JEFFERSON CITY - Missouri House Bill 738 is causing two separate reactions among Missouri voters. Both supporters and opponents of the bill took to the Missouri State Capitol on Wednesday to make their voices heard. 

The house bill proposes to make photo identification a requirement for Missouri voters. It's co-sponsored by Republican representatives Peggy McGaugh, Sara Walsh and Chuck Bayse. 

It also seeks to eliminate mail-in ballots and electronic voting machines after Jan. 1, 2022. Voting machines are only allowed for disabled voters as long as they are functional. The bill does not call for the replacement or upkeep of broken voting machines. 

Missouri Voter Protection Coalition

The Missouri Voter Protection Coalition is having a lobby day against what it says are restrictive voter bills.

The Missouri Voter Protection Coalition gathered on the Capitol steps Wednesday morning to lobby against the legislation. House Bill 738 passed in the Missouri House of Representatives and is currently in the Missouri Senate. It was first read in the Senate on Monday. 

Kevin Prang is a voter from the St. Louis area and attended the event Wednesday. He explained the proposed legislation is a restriction on voter rights. 

"We feel that the actions the bills that are in front of the legislature right now are going to prevent people from voting," Prang said. "Any attempt to actually suppress more voters is going in the wrong direction, we need to have a more participatory democracy."

The lobby speakers explained the proposed legislation is especially discriminatory toward minority communities. Rev. Daryl Gray, Social Justice Commission Chair for the Missouri Baptist State Convention of Missouri, compared the house bill to Jim Crow laws. 

"We are concerned that Missouri will follow suit with other GOP led legislatures to enact the most harmful and egregious voter suppression bills since Jim Crow," Gray said. "We must expose these bills for what they are, acts of racism and violence." 

Another Missouri voter from Jefferson City explained some elderly and vulnerable communities need the mail-in voting that House Bill 738 seeks to eliminate. 

"There are elderly, older individuals who can't get out of their home to go vote and it's still their right to do so," Julie Allen said.

Concerned Citizens of Missouri

The Concerned Citizens of Missouri group is at the Missouri State Capitol Building speaking on the second amendment.

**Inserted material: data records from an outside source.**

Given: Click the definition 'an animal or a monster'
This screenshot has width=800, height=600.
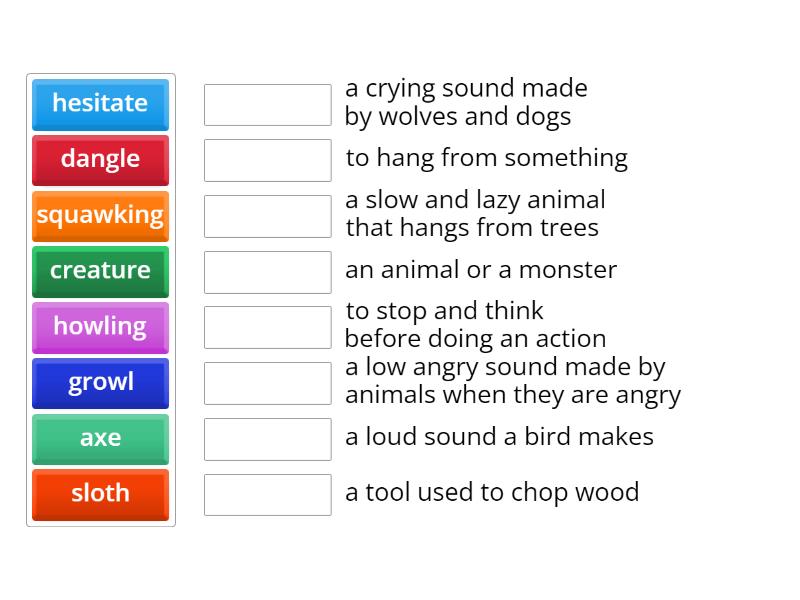Looking at the screenshot, I should 481,269.
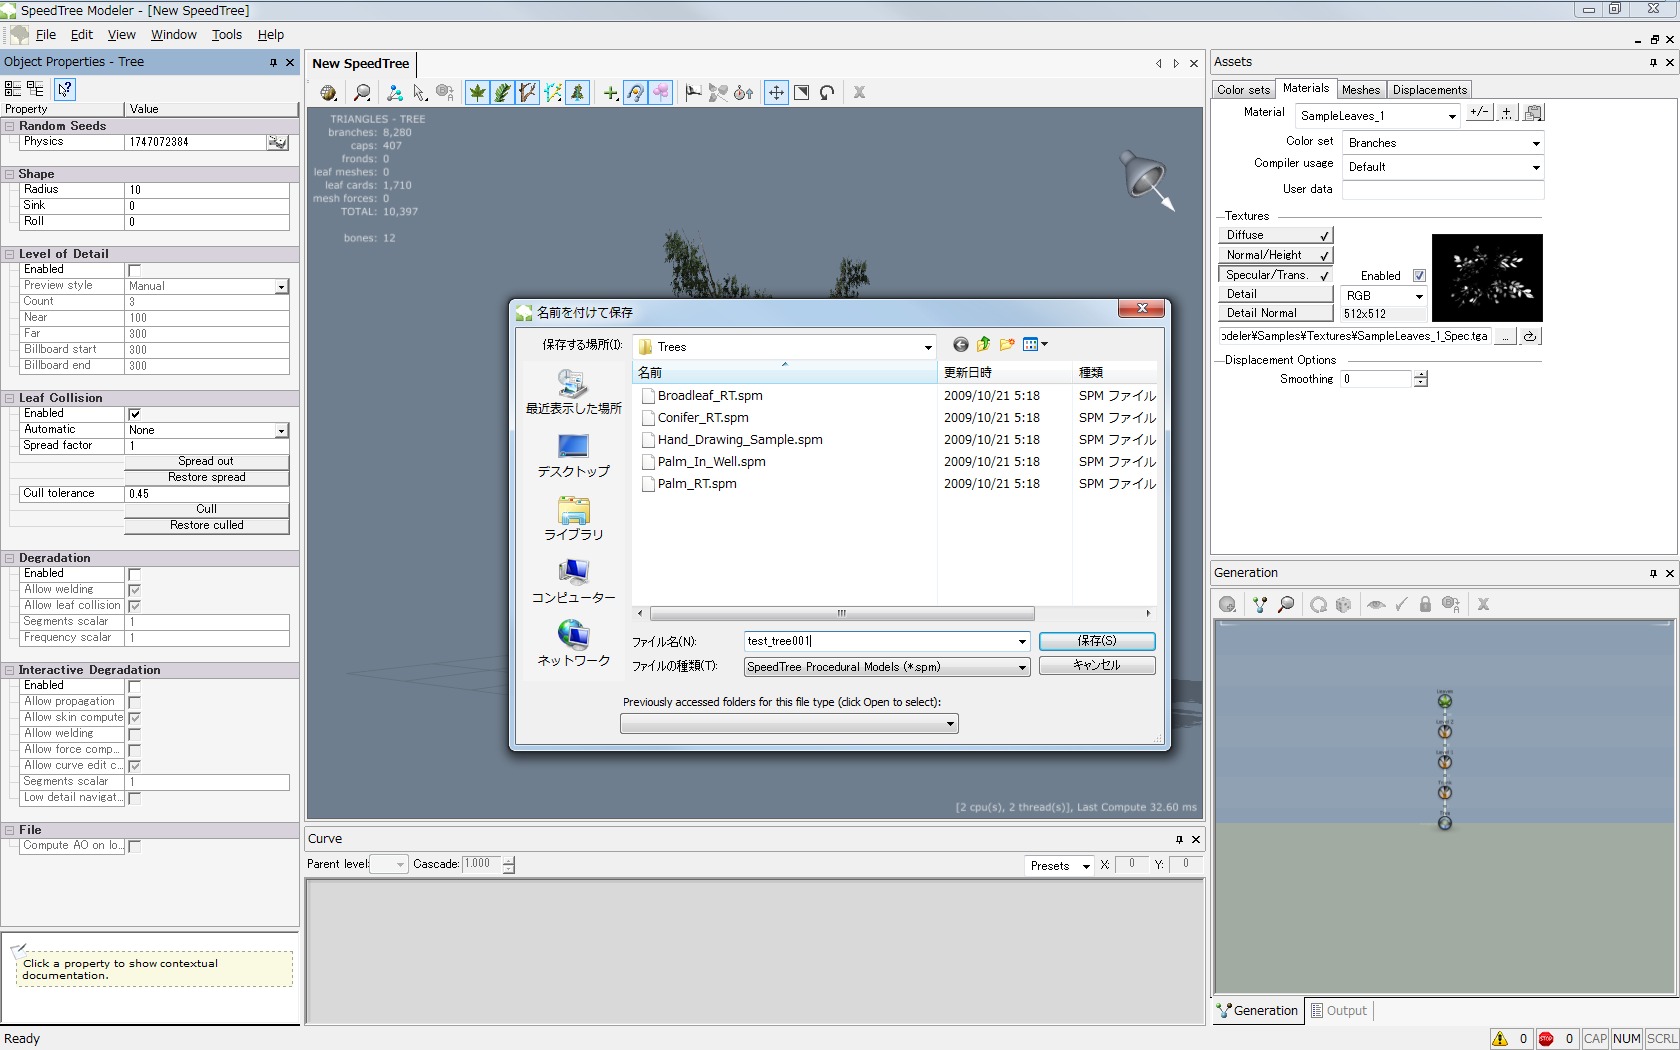Disable the Leaf Collision Enabled checkbox
This screenshot has height=1050, width=1680.
[135, 414]
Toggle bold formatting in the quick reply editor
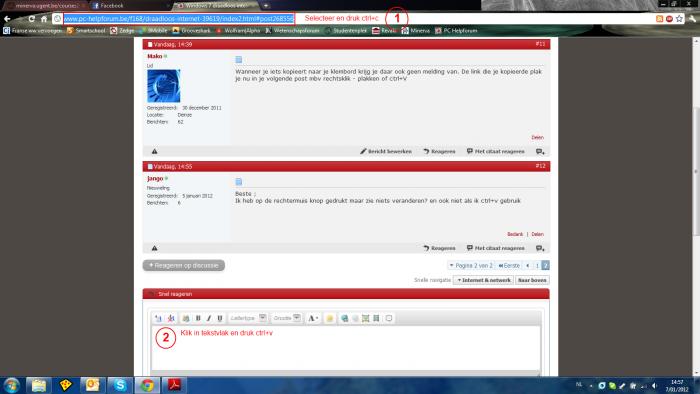The image size is (700, 394). point(198,318)
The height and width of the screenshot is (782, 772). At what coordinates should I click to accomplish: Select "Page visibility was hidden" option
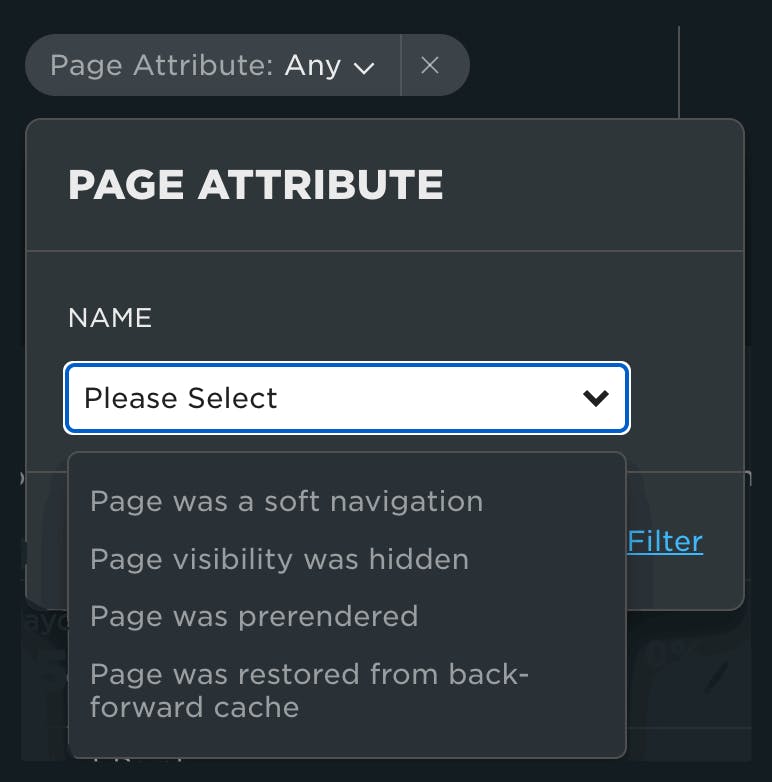(x=279, y=558)
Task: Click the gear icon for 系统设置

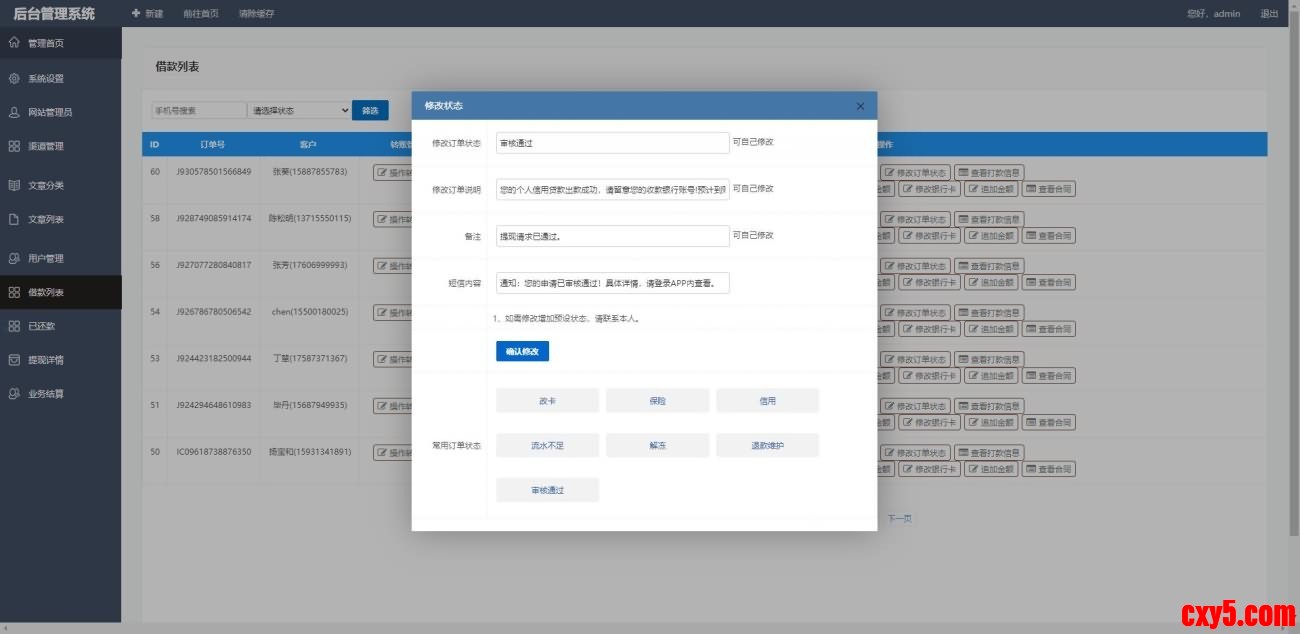Action: click(x=14, y=78)
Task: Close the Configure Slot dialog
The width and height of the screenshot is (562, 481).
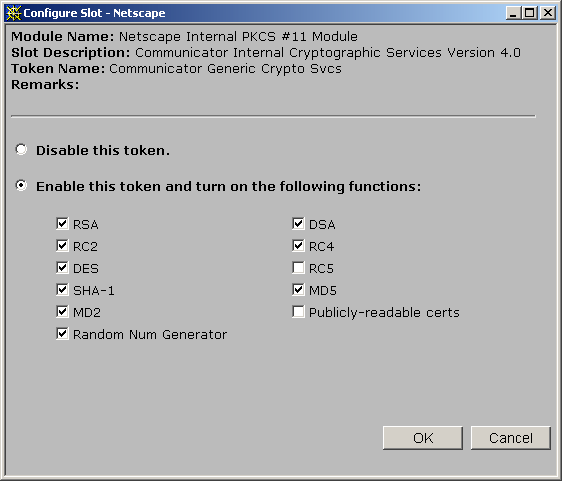Action: pos(548,13)
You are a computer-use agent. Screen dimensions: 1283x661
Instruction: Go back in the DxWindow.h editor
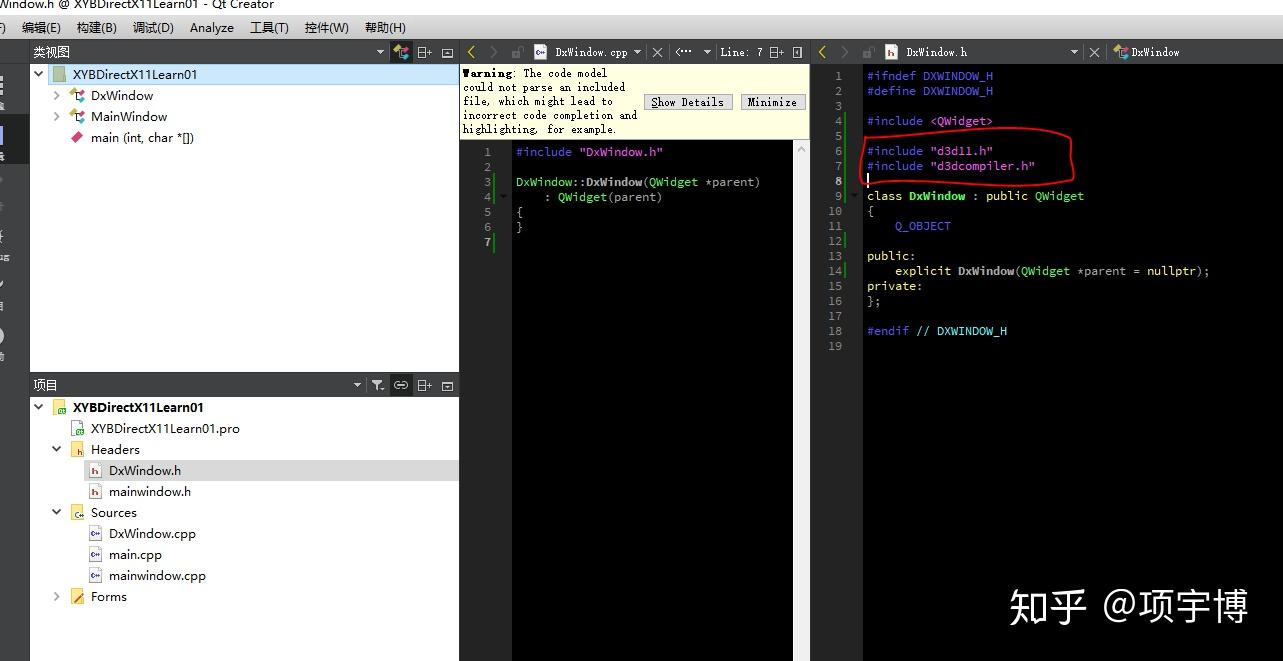[822, 52]
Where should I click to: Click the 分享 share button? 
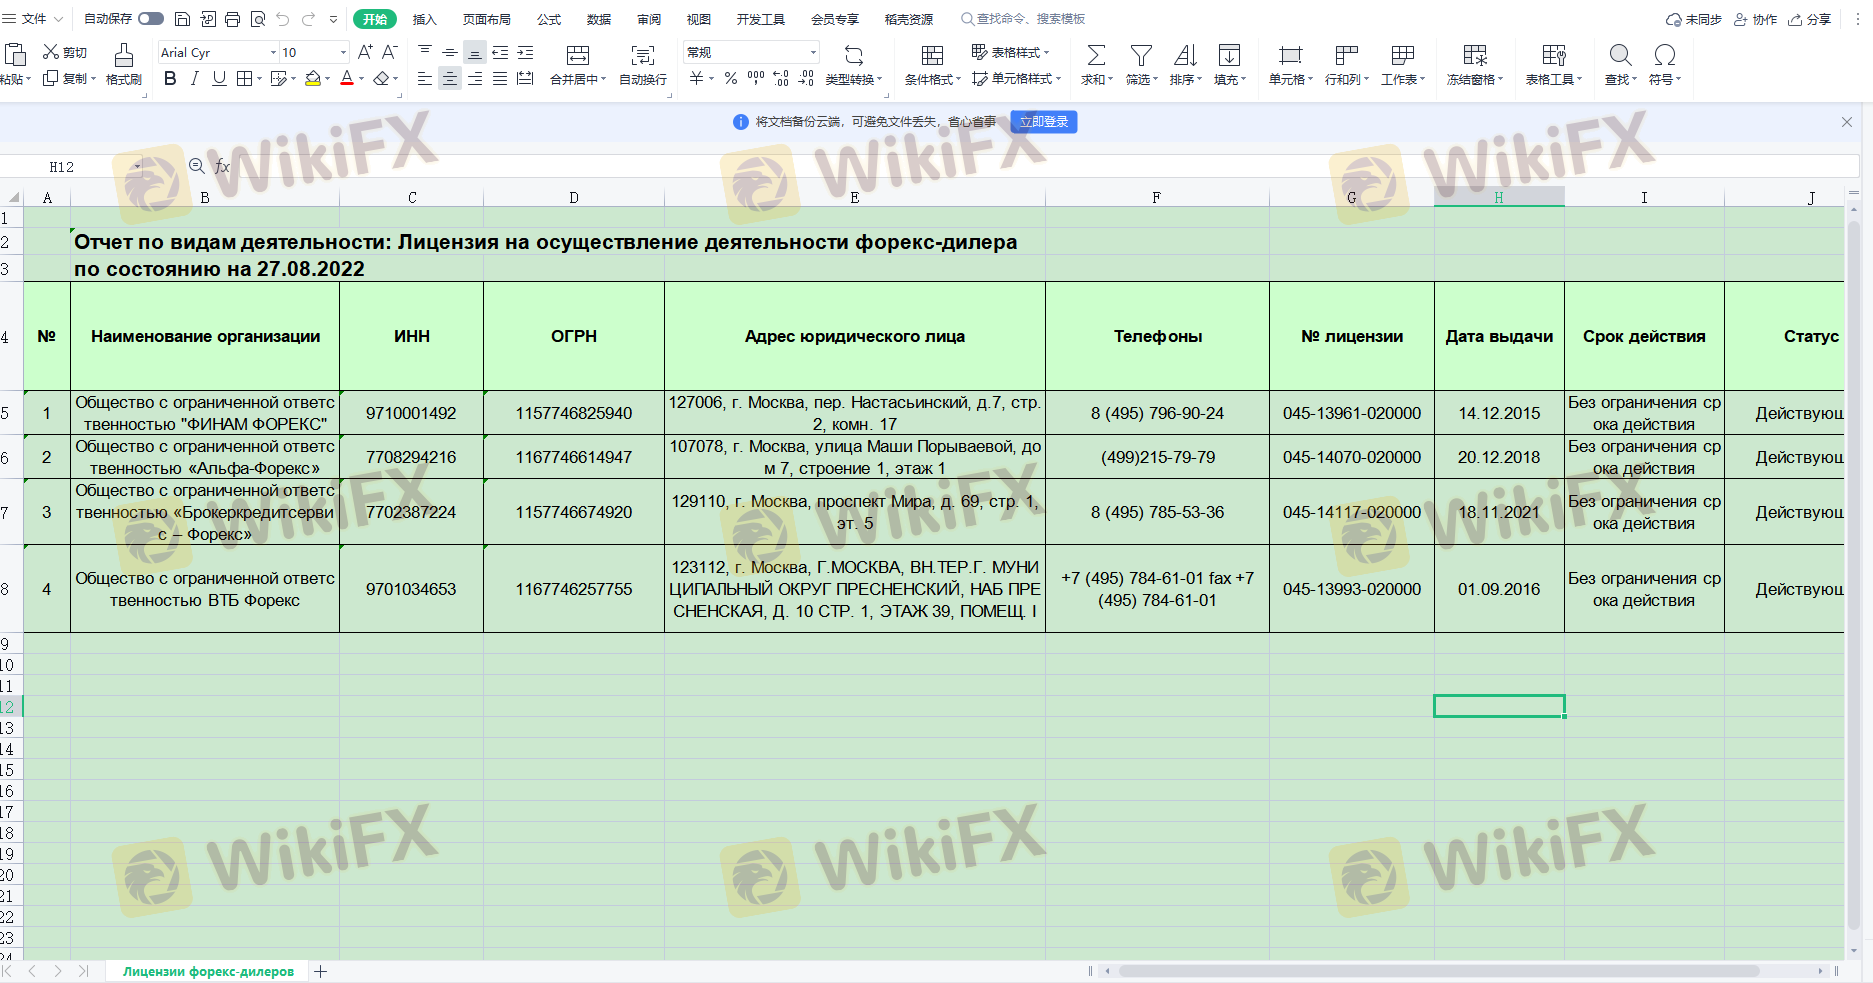(1811, 19)
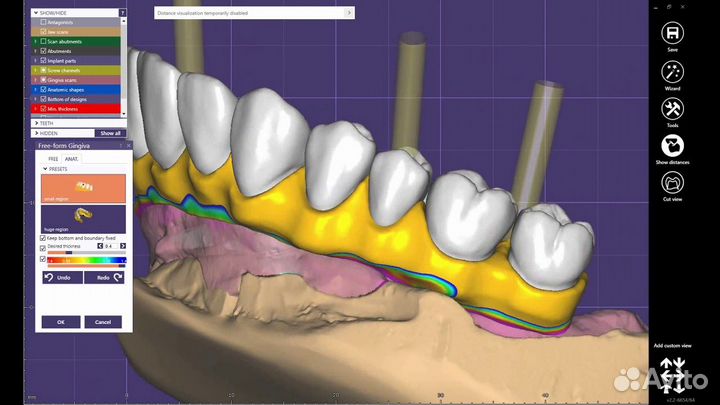The width and height of the screenshot is (720, 405).
Task: Select the huge region preset thumbnail
Action: tap(83, 218)
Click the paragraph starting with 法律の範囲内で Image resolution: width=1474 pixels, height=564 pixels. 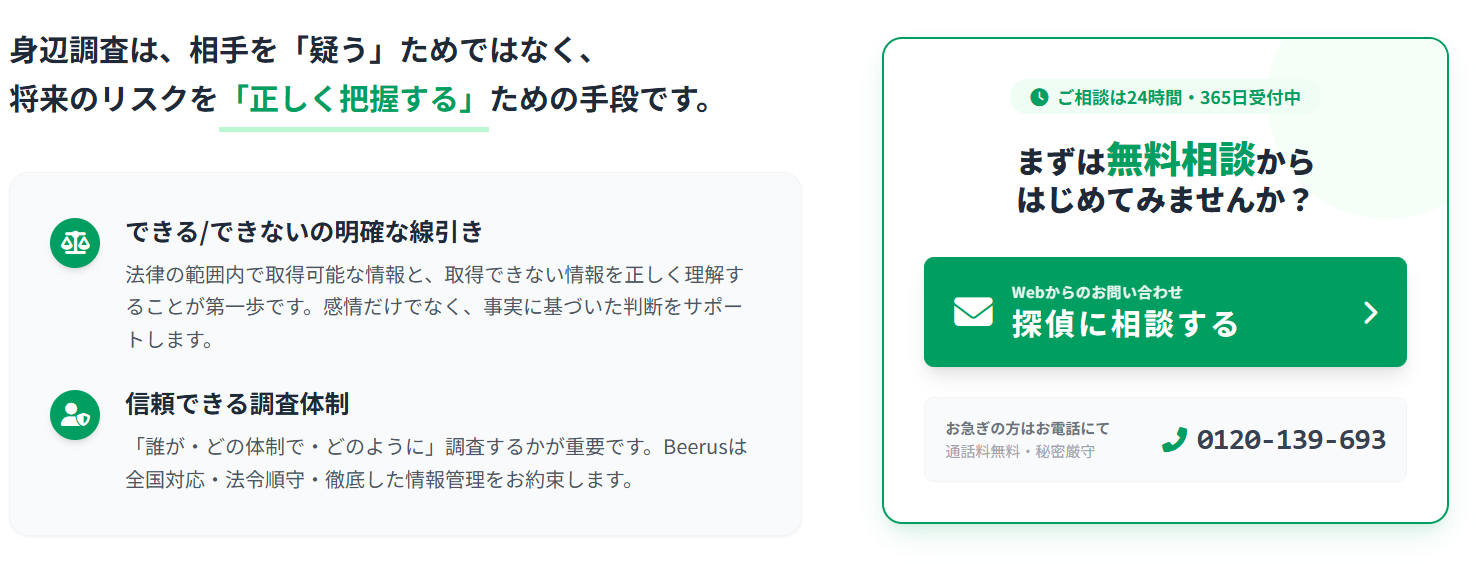pos(435,306)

A few steps inside the Capitol building led away from the Missouri Voter Protection Coalition and toward the Concerned Citizens of Missouri. The group was joined by Mark and Patricia McCloskey, Secretary of State Jay Ashcroft and other Republican legislators. 

The rally inside was supportive of House Bill 738. Speakers emphasized their views on importance of the Second Amendment. 

"The First Amendment, coupled with the Second Amendment, is what keeps us free," Mark McCloskey said. "The federal government would like to enforce unconstitutional second amendment restrictions in Missouri, Missouri is not going to participate." 

President Biden announced Tuesday he seeks to ban assault weapons and impose stricter background checks for gun owners following another mass shooting in the United States. On the topic of personal liberties, Mark McCloskey spoke to the crowd inside the Capitol Rotunda about infringement upon rights.

"What the government has told us for a long time now about safety, is that safety is more important than freedom," he said. "Well ladies and gentlemen, solitary confinement in federal prison is pretty safe, but it's not very free." 

Mark and Patricia McCloskey were charged with unlawful use of a weapon in July of 2020, after waving guns at protesters outside their home during the Black Lives Matter protests. Mark McCloskey explained his thoughts on the lobbyists' opposing argument on House Bill 738 outside the Capitol building. 

"I cannot imagine how anybody could legitimately say that requiring voters to prove who they are in order to vote is discriminatory," Mark McCloskey said. "All Americans if they want to drive a car, book a hotel or go on an airplane have to show a photo ID. If that's discriminatory, then it's discriminatory in the sense that everybody is created equal." 

The Missouri Voter Protection Coalition also lobbied against House Bill 334 which imposes similar voting requirements as House Bill 738. Concerned Citizens of Missouri shared their supporting views on Senate Bill 588 and House Bill 85, which prohibits the enforcement of federal law on infringement of the right to bear arms. 

House Bill 738 is passed through the Missouri House of Representatives and is currently in the Missouri Senate.